See other suggested metadata methods.
This document describes the proposed Multimedia Metadata Format (M3F) for the Ogg container. The format is built on the Extensible Markup Language (XML). It is intended to describe any kind of multimedia (audio, video, text, images, etc) that can reside in the Ogg container.
Multimedia Metadata Format documents describe media resources in Ogg containers and stream. The format can link resources with one another for media players that support rendering multiple kinds of media. (Such as audio tracks and albumart; and video and commentary audio overlays.)
No element except ‘metadata’ is required. But some elements have required attributes.
All dates must be formatted as ISO 8601:2000 – International Date and Time Format.
XML, declaration, and name spaces
A metadata document must have a standard XML declaration on the very first line. The XML deceleration must contain the ‘version’ and ‘encoding’ attributes.
<?xml encoding="UTF-8" version="1.0" ?>
Encoding should default to Unicode/UTF-8. XML version should always use the oldest version were desired features are available, as per the XML specifications. Only when features not pressent in older XML versions are required should a newer version be used.
In addition the XML attributes ‘base’ and ‘lang’ may be used. Refer to them with an ‘xml:’ prefix if used in any element except the XML declaration. The optional ‘base’ attribute defines the base URI for compleating relative URIs. This value must default to the current Ogg Container. (Basically all other URIs in the format is relative. The attribute is usefull for formats other than Ogg.) The attribute is inherited by all children. The optional ‘lang’ element describes the language of a resource using three letter ISO 639-3 codes. Note that this element should only be used on the ‘resource’ element or in the XML declaration for easier software parsing. The attribute is inherited by all children and have no default value.
The ‘metadata’ element is required as the top level container. It must contain at least one XML name space defining the format via the ‘xmlns’ attribute. (The URL used in the example is not the final address as no name space have been created yet.)
<metadata xmlns="http://xmlns.xiph.org/metadata/0.1/"> […]</metadata>
The Multimedia Metadata Format can be extended by including multiple XML name spaces to the ‘metadata’ element. As with any other XML format: Software may not add, modify, or expect elements and attributes not defined by a XML name space.
The ‘xml:lang’ can be used on any element, and it is inherited from parent elements. In the below example, the first title element inherits ‘eng’ as its language from the ‘resource‘ parent element. A player may present any title, but should prefer the global language (language of the ‘metadata’ element) or the user’s language, as specified by the player. If the player’s interface language (or possibly a dedicated metadata language option) is German (ISO 639-3:deu), than it should assume the user prefers the German title.

**WHAT YOU NEED TO DO**
- a) Answer these questions using the M3F proposal, one line each:
(i) How must all dates be formatted?
(ii) What kind of codes does the 'lang' attribute use to describe a language?
(iii) Which element is required as the top level container?
- b) Does each statement agree with the M3F proposal? Answer yes or no and quote the deciding words.
(i) The format is built on XML.
(ii) The 'base' attribute defaults to the current Ogg Container.
(iii) The 'lang' attribute defaults to English.
- c) From the M3F proposal, return word for word the stretch from "All dates must" through "version be used.".

**SUPPLIED INFORMATION**
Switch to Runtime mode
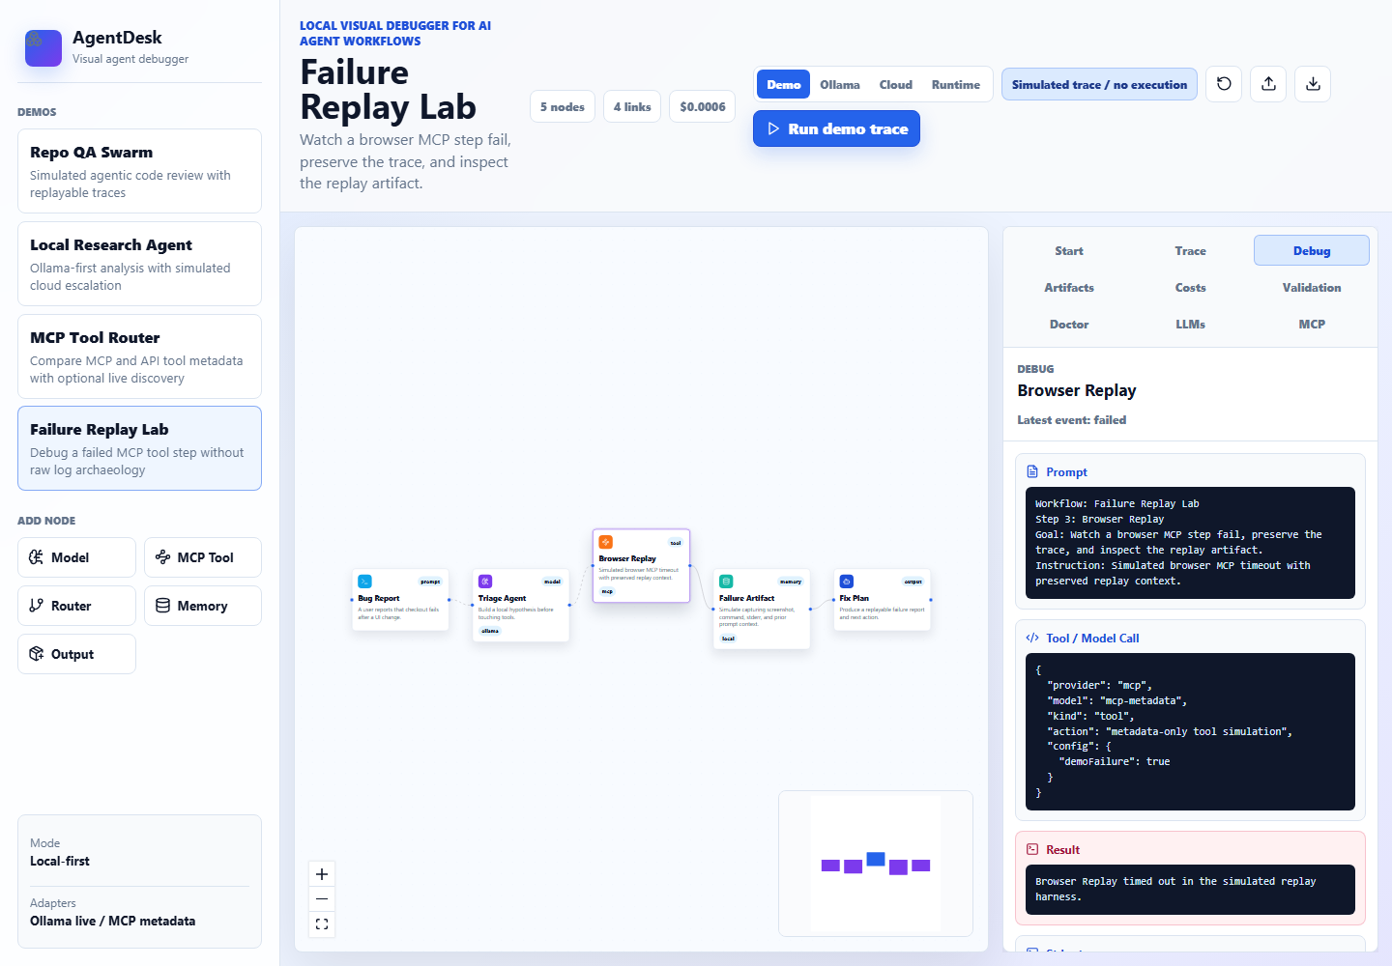Viewport: 1392px width, 966px height. tap(956, 85)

**SOLUTIONS FOR EACH TASK**
- a)
(i) As ISO 8601:2000 – International Date and Time Format.
(ii) Three letter ISO 639-3 codes.
(iii) The 'metadata' element.

- b)
(i) Yes: "The format is built on the Extensible Markup Language (XML)."
(ii) Yes: "This value must default to the current Ogg Container."
(iii) No: "The attribute is inherited by all children and have no default value."

- c)
All dates must be formatted as ISO 8601:2000 – International Date and Time Format.
XML, declaration, and name spaces
A metadata document must have a standard XML declaration on the very first line. The XML deceleration must contain the ‘version’ and ‘encoding’ attributes.
<?xml encoding="UTF-8" version="1.0" ?>
Encoding should default to Unicode/UTF-8. XML version should always use the oldest version were desired features are available, as per the XML specifications. Only when features not pressent in older XML versions are required should a newer version be used.